R packages to download open spatial data

Paula Moraga, KAUST

Materials based on the book Geospatial Health Data (2019, Chapman & Hall/CRC)
http://www.paulamoraga.com/book-geospatial


Spatial data are used in a wide range of disciplines including environment, health, agriculture, economy and society. Several R packages have been recently developed as clients for various databases that can be used for easy access of spatial data including administrative boundaries, climatic, and OpenStreetMap data. Here, we give short reproducible examples on how to download and visualize spatial data that can be useful in different settings. More extended examples and details about the capabilities of each of the packages can be seen at the packages’ websites, and the rspatialdata website which provides a collection of tutorials on R packages to download and visualize spatial data using R.
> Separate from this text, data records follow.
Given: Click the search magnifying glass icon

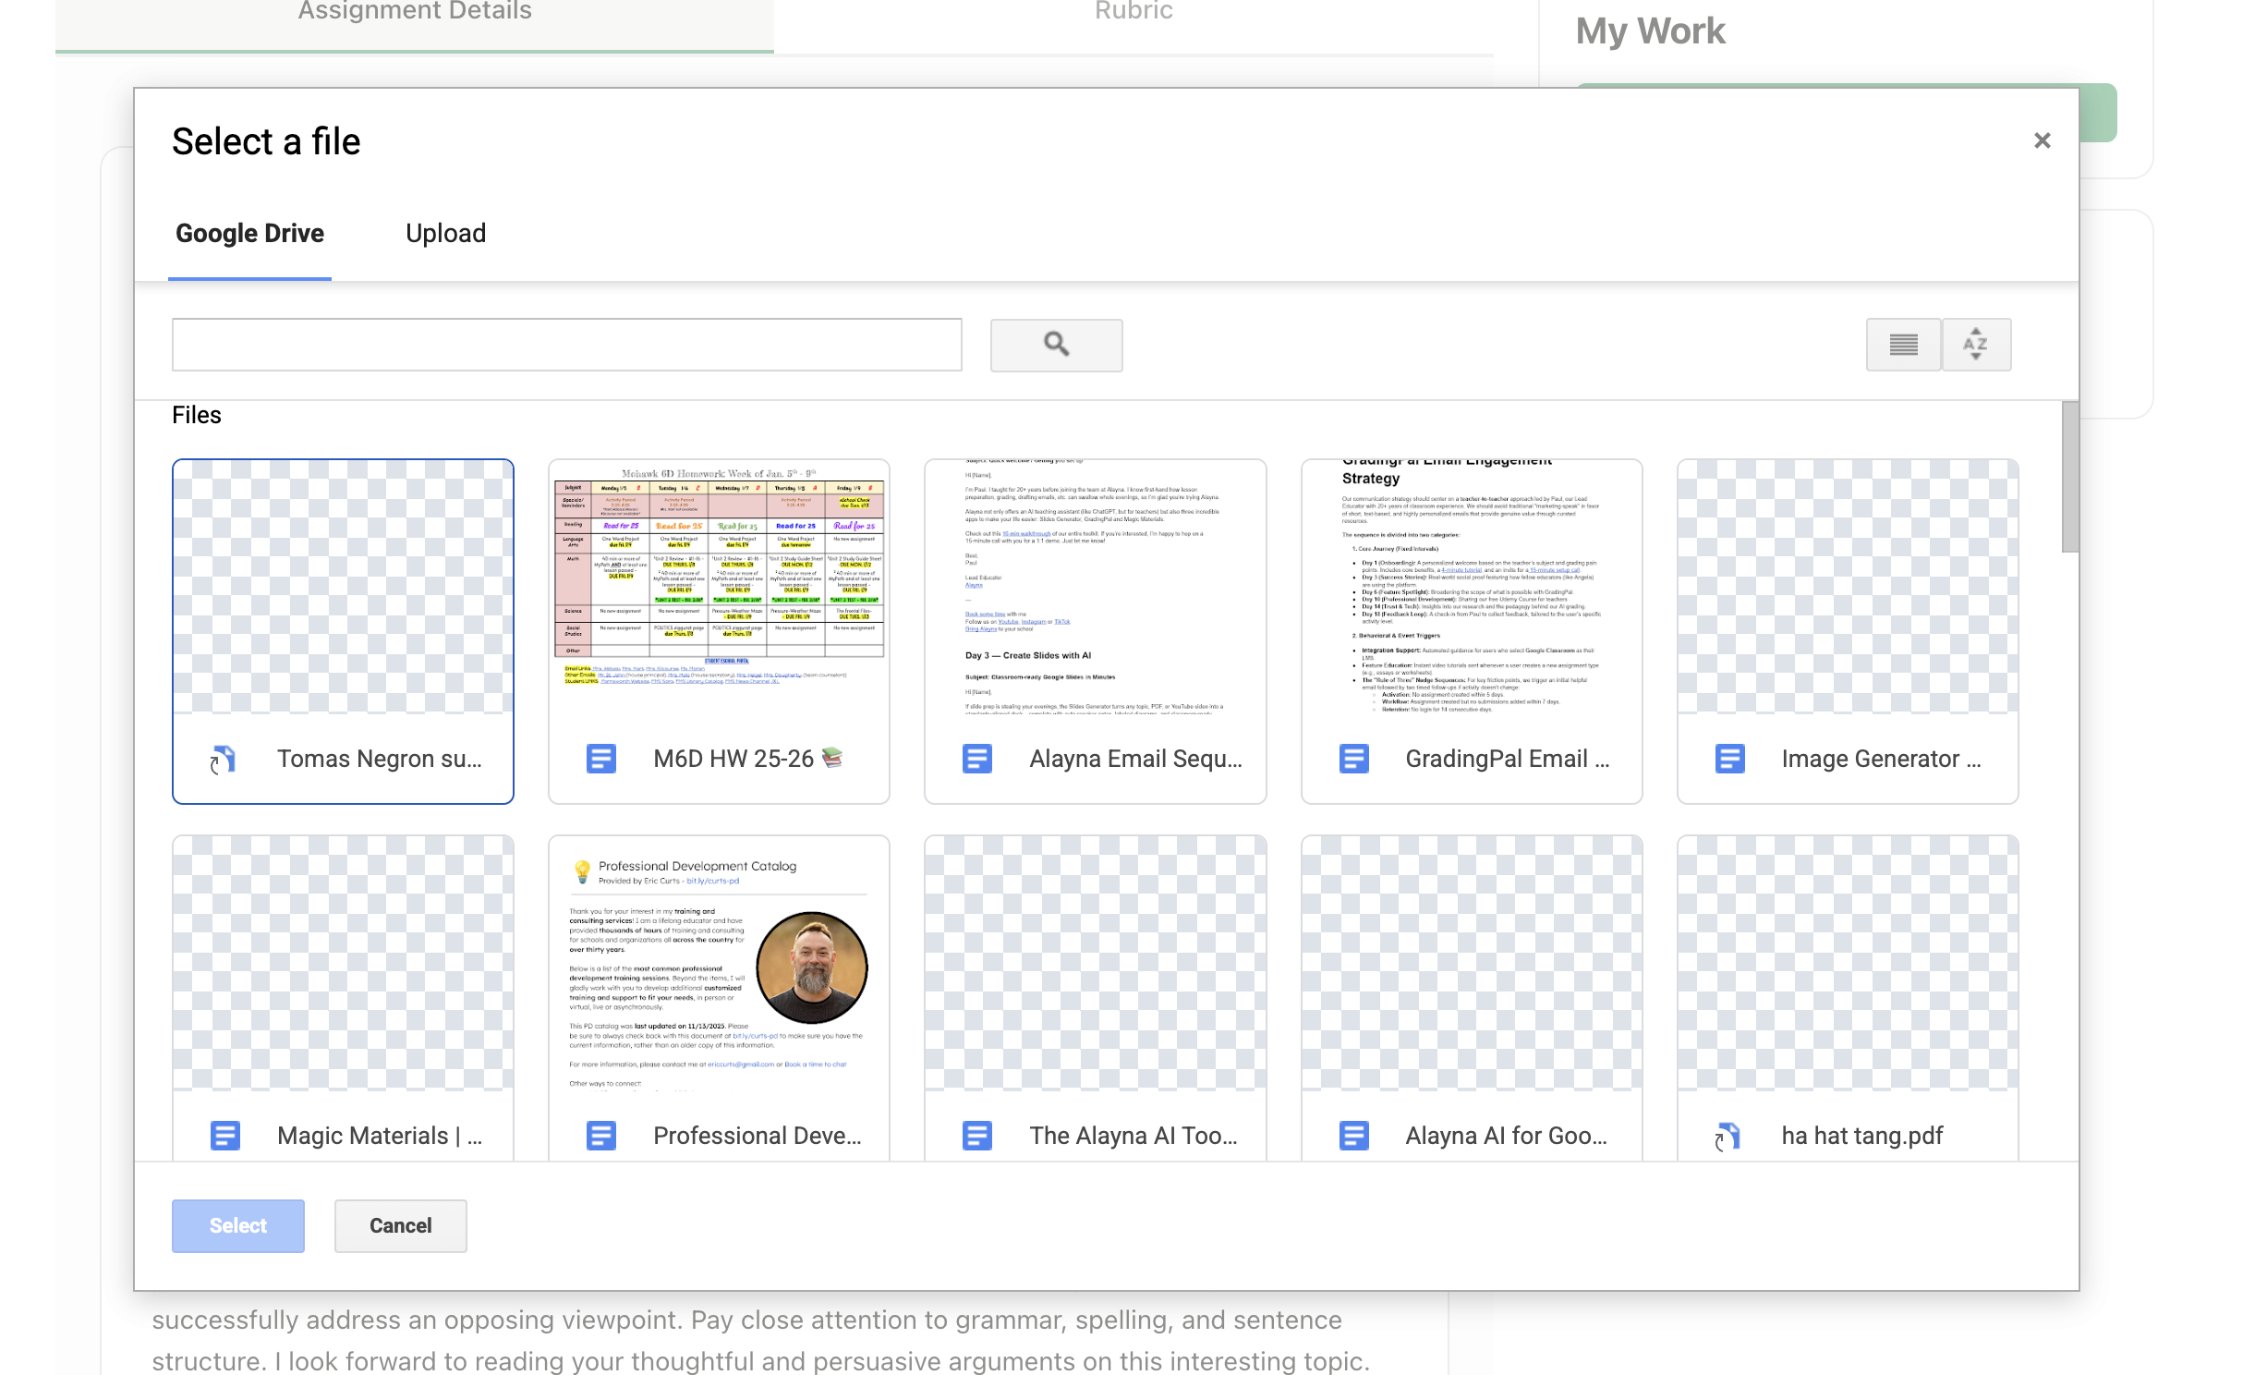Looking at the screenshot, I should [1055, 344].
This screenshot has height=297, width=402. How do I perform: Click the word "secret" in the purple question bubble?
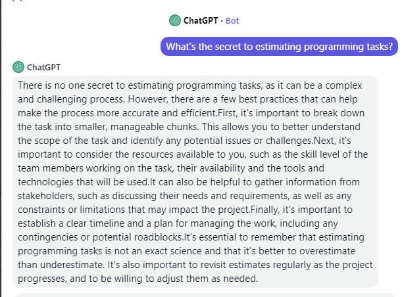227,46
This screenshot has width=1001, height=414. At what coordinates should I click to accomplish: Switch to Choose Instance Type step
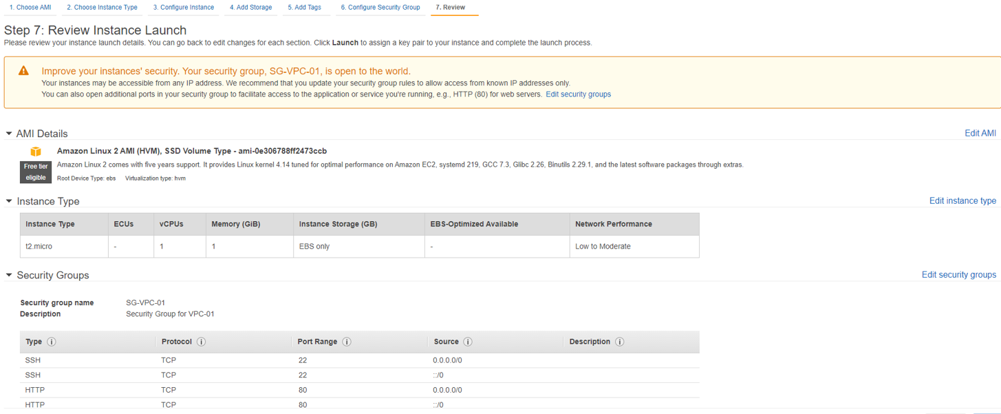[102, 8]
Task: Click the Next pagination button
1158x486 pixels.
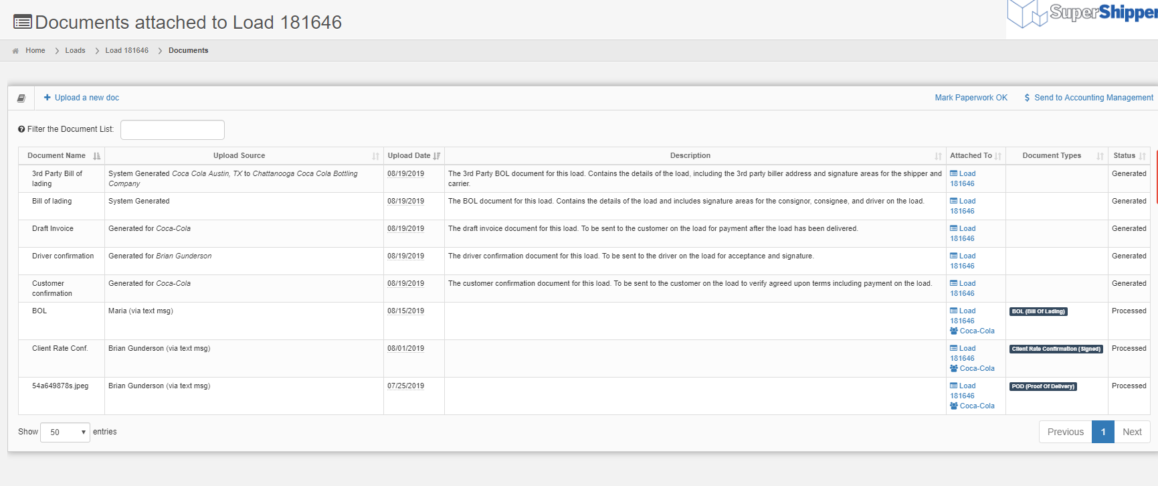Action: coord(1132,432)
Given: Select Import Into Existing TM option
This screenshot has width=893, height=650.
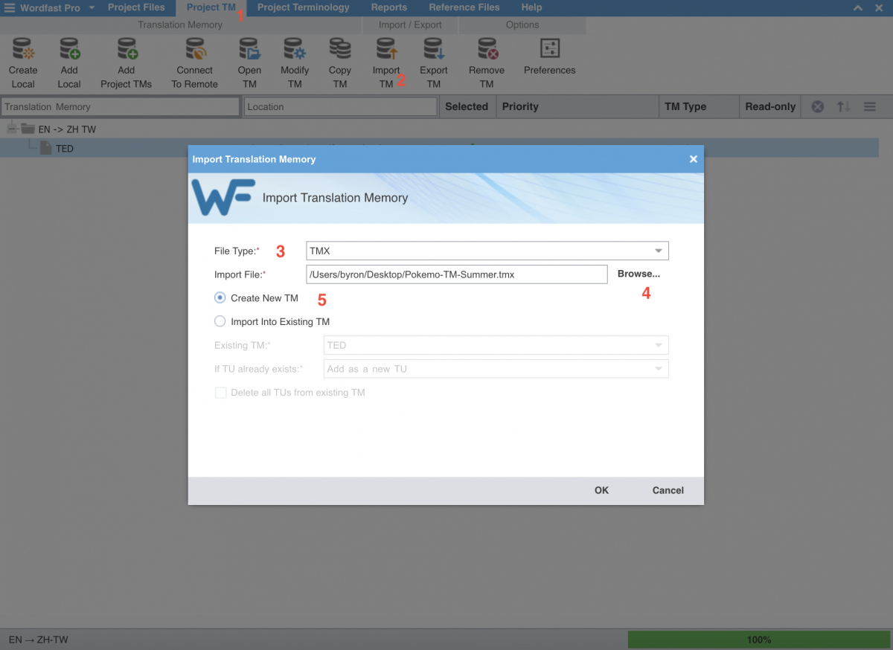Looking at the screenshot, I should pos(220,321).

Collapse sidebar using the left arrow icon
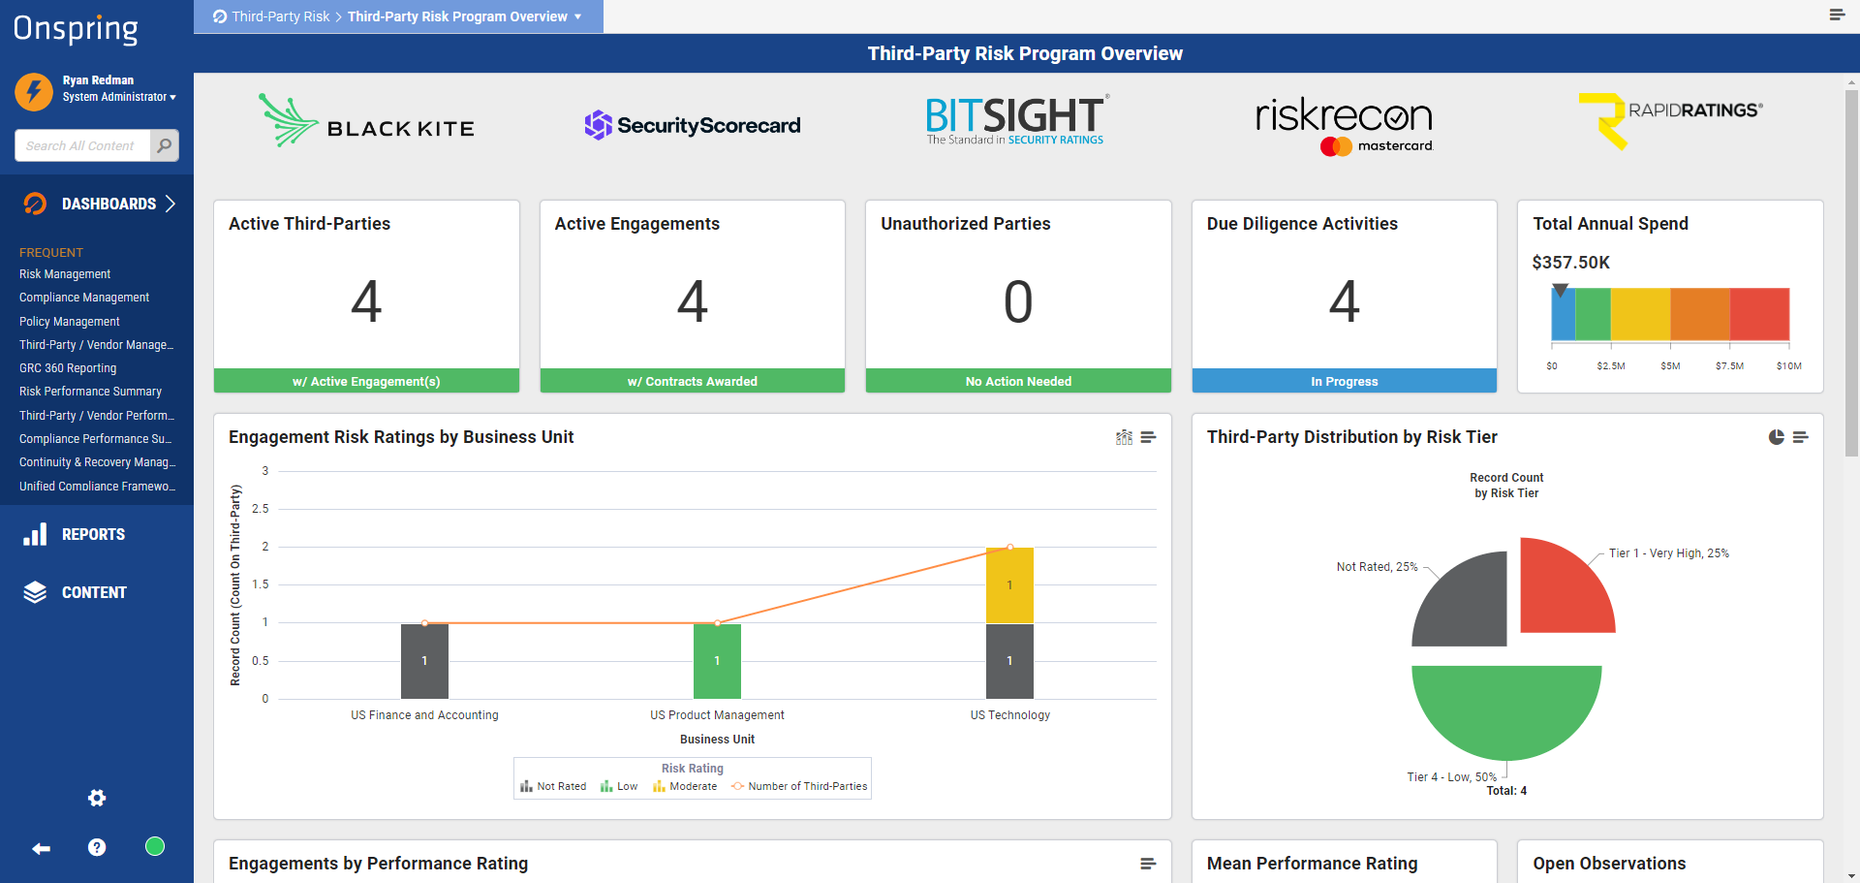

1 Administrative boundaries of countries

We can download administrative boundaries of world countries with the packages rnaturalearth and rgeoboundaries. Other packages can also be used to obtain data of specific countries such as USA with tidycensus and tigris, Spain with mapSpain, and Brazil with geobr. The giscoR package helps to retrieve data from Eurostat - GISCO (the Geographic Information System of the COmmission) which contains several open data such as countries and coastal lines.

Here, we use rnaturalearth to download the administrative boundaries from Natural Earth map data. Note that when installing rnaturalearth, we may get an error that can be fixed by installing the rnaturalearthhires package. The ne_countries() function allows us to download the map of the country specified in argument country, of scale given in scale, and of class sp or sf given in returnclass. We can retrieve the possible names that can be specified in argument country by typing ne_countries()$admin. The ne_states() function can be used to obtain administrative divisions for specific countries. Here, we download the maps of Germany and its divisions, and plot them side-by-side with the patchwork package.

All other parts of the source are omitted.